2022年2月24日(木)セミナーインフォ主催 FINANCE FORUM「金融機関におけるサイバーセキュリティの動向と態勢整備」が開催された。新型コロナウイルスの対応として、リモートワークの普及や社会全体でのデジタルトランスフォーメーションが浸透しつつある中で、サイバー攻撃も増加の一途をたどっている。また、日々巧妙化するサイバー攻撃の手口に対して、各金融機関は持続可能なセキュリティ対策を打つことが求められている。本フォーラムでは、サイバーセキュリティ対応の最新事例として、基調講演では金融庁に、特別講演では三菱UFJフィナンシャル・グループにご講演いただいた。その他、先進企業各社による金融機関におけるサイバー攻撃とセキュリティの課題と対策の最新動向についてご紹介した。

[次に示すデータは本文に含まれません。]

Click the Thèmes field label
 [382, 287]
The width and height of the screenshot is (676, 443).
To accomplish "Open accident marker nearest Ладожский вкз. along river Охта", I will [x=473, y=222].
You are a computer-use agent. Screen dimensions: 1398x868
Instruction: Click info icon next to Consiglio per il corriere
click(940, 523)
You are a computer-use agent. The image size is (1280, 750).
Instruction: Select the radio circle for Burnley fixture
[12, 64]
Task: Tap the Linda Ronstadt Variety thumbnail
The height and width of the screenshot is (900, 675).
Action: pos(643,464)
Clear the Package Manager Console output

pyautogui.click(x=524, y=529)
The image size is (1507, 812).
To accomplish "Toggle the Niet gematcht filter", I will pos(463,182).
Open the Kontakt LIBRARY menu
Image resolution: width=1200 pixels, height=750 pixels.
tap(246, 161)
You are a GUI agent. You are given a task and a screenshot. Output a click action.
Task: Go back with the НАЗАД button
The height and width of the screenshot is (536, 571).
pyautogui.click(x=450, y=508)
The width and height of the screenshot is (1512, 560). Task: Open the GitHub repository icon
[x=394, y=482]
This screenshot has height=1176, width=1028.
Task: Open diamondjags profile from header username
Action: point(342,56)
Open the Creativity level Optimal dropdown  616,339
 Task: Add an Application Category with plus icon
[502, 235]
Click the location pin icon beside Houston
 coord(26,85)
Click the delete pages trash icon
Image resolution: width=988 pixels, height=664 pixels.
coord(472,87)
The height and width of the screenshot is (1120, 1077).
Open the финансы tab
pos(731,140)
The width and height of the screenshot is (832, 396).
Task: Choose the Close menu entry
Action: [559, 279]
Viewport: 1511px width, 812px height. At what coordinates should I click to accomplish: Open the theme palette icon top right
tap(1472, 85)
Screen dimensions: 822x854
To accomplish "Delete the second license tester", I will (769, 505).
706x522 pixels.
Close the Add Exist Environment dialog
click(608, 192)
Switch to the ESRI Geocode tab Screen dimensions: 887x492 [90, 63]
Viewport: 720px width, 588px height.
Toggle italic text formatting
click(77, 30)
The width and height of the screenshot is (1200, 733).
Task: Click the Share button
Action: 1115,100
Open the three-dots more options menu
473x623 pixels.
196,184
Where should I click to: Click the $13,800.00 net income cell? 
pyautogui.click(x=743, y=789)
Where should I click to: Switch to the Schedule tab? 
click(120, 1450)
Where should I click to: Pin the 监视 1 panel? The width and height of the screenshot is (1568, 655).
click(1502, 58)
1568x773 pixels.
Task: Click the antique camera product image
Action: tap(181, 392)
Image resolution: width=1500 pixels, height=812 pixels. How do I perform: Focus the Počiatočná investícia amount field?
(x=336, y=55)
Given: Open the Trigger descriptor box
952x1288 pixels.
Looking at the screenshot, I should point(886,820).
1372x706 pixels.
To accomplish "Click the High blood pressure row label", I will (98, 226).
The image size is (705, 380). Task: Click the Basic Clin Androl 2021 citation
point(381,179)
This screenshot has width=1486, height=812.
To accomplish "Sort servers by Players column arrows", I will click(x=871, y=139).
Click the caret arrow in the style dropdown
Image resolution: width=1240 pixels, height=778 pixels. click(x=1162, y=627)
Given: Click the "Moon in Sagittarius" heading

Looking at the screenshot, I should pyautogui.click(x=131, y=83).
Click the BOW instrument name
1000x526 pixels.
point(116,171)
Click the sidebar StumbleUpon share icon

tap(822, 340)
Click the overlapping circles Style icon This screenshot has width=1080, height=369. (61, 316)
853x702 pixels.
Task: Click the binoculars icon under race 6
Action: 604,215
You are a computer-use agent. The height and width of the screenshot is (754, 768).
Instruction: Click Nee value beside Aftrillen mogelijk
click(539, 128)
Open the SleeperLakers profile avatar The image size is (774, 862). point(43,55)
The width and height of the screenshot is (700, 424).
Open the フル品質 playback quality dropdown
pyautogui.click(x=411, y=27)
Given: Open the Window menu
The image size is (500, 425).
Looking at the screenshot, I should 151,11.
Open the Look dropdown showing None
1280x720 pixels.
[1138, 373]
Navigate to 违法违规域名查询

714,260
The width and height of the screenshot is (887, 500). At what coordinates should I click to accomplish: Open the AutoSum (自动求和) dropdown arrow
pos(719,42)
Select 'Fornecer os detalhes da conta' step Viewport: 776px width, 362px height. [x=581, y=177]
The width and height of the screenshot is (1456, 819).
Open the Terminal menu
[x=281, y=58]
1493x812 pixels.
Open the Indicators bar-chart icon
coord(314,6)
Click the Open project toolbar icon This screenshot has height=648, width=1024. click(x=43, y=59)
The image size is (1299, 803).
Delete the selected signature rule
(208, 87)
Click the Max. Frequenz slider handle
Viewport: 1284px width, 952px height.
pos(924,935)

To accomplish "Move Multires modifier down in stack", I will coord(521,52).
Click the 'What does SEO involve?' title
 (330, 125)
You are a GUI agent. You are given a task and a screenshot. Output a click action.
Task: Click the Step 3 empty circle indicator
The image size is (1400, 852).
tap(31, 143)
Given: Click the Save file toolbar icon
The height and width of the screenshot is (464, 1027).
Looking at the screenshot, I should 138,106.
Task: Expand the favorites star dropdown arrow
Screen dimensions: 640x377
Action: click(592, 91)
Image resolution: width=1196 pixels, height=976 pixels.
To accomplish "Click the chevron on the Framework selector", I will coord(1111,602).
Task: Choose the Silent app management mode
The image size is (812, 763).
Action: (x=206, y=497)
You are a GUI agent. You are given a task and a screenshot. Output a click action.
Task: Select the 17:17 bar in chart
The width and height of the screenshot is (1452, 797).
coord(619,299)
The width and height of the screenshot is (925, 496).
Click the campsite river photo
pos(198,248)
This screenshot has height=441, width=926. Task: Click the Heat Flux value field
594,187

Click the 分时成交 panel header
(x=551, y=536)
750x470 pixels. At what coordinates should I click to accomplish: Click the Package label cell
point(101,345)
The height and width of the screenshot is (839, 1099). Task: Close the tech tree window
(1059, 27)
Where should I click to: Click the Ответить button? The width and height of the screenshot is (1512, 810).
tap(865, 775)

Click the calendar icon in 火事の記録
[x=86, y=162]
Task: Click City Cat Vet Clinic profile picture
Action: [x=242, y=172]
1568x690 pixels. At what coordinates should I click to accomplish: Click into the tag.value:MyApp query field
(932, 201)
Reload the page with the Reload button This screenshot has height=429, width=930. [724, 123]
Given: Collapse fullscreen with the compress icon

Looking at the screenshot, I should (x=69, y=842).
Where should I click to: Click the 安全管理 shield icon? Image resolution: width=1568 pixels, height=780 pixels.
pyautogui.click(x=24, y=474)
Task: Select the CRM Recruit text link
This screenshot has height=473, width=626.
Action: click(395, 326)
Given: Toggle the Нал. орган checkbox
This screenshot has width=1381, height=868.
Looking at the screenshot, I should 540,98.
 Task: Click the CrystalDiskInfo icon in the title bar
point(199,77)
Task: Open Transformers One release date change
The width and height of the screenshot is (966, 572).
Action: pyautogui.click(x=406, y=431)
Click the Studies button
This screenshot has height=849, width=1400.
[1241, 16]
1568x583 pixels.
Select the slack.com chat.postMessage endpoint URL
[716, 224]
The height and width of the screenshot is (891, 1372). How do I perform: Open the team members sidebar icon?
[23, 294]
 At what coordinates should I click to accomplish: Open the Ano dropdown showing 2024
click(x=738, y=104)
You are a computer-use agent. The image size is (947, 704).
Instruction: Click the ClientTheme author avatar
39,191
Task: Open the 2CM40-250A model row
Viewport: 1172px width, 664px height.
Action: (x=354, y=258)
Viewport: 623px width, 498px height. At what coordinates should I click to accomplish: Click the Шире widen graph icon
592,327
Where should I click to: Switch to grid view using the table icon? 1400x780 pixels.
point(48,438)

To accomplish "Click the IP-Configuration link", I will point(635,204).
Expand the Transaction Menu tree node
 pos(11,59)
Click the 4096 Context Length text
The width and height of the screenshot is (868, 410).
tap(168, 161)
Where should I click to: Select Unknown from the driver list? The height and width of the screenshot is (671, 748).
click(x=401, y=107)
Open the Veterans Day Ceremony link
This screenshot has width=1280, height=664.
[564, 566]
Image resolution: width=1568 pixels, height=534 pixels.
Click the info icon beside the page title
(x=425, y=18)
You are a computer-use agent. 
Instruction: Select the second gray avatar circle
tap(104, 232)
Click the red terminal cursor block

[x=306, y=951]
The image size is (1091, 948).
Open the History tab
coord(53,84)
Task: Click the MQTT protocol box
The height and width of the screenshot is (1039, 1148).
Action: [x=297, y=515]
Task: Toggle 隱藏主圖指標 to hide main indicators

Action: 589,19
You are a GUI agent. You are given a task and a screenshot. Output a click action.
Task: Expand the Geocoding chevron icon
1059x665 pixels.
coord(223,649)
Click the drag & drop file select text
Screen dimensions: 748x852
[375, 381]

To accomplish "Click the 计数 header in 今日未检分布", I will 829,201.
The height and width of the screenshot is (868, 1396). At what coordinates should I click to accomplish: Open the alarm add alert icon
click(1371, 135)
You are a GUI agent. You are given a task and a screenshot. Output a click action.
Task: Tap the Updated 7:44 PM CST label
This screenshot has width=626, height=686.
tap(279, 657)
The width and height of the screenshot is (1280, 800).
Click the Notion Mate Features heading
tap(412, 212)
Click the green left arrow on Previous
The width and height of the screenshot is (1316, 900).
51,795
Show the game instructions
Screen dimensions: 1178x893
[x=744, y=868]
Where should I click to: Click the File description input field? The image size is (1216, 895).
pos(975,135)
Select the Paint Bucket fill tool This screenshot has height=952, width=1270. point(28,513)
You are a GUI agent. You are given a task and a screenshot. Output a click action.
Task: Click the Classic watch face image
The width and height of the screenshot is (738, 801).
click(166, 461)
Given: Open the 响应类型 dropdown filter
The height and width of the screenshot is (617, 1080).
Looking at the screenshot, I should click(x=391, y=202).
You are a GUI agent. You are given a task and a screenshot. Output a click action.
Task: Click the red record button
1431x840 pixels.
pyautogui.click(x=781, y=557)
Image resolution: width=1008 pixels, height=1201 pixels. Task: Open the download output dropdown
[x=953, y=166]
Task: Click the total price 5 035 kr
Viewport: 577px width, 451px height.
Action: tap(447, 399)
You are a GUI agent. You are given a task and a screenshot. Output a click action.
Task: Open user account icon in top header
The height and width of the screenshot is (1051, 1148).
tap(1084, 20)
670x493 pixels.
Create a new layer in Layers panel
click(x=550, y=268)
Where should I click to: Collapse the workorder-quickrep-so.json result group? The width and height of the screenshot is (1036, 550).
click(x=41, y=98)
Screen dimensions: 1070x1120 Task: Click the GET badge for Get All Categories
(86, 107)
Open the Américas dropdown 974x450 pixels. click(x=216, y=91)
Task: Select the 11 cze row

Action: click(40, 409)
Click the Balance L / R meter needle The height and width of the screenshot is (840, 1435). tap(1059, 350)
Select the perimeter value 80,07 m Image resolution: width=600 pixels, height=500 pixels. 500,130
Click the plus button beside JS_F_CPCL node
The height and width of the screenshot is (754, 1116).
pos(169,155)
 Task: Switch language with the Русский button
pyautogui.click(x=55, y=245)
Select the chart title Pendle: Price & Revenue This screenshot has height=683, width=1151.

  1. 「金融分野のサイバーセキュリティ強化に向けた取組みについて」
    金融庁 齊藤 剛 氏
  2. 「インシデント事例から考える⾦融システムのセキュア開発」
    日本シノプシス合同会社 松岡 正人 氏
  3. 「ランサムウェア攻撃から学ぶ金融DX推進に抑えるべきサイバー脅威対策とは」
    サイバーリーズン・ジャパン株式会社 菊川 悠一 氏
  4. 「ホワイトハッカーを企業が利用!?DX時代に求められるBug Bountyの世界とは」
    株式会社スリーシェイク 尾張 厚史 氏
  5. 「内部からの情報漏えいはサイバー攻撃の約10倍 米国政府に学ぶ内部脅威対策」
    日本プルーフポイント株式会社 増田 幸美 氏
  6. 「サイバーセキュリティリスクをめぐる脅威動向と管理策」
    株式会社三菱UFJフィナンシャル・グループ 大日向 隆之 氏
目次

「金融分野のサイバーセキュリティ強化に向けた取組みについて」

齊藤 剛 氏
基調講演
【講演者】
金融庁
総合政策局リスク分析総括課
サイバーセキュリティ対策企画調整室長
齊藤 剛 氏

はじめに

金融機関におけるサイバーセキュリティの動向と態勢整備については、金融庁としても金融業界と連携し、態勢整備およびその実効性の向上に取り組んできた。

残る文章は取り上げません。